## Information supplied
────

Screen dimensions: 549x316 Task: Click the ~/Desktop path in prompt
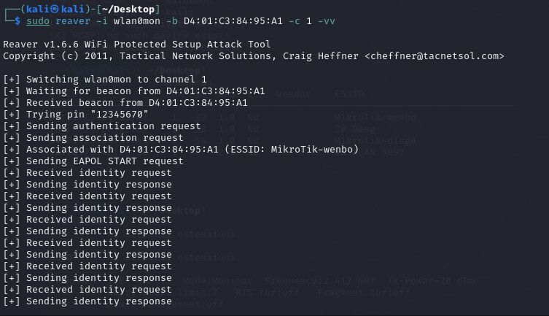tap(128, 9)
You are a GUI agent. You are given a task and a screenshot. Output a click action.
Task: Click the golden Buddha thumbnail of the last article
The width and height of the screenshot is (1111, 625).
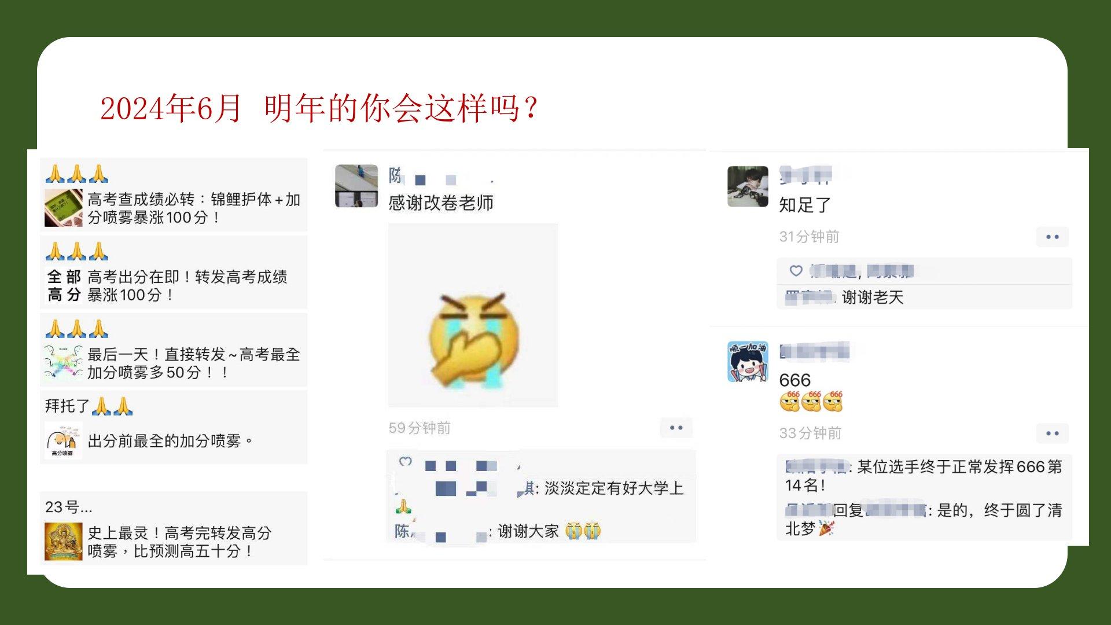pyautogui.click(x=64, y=542)
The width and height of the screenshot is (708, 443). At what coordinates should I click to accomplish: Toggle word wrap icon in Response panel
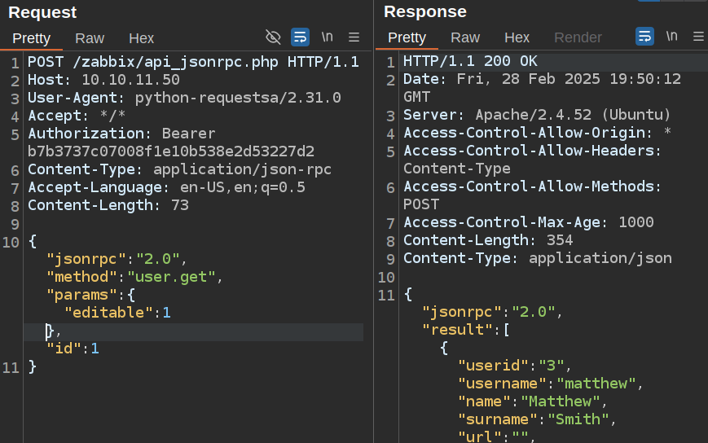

────

Every record must be transcribed faithfully, with no picture carried over.

## Answer space
Screen dimensions: 549x316 Task: Click the ~/Desktop path in prompt
tap(128, 9)
You are a GUI agent. You are given a task and a screenshot. Output a click action.
Task: Click the golden Buddha thumbnail of the last article
The width and height of the screenshot is (1111, 625).
pyautogui.click(x=64, y=542)
The width and height of the screenshot is (708, 443). At what coordinates should I click to accomplish: Toggle word wrap icon in Response panel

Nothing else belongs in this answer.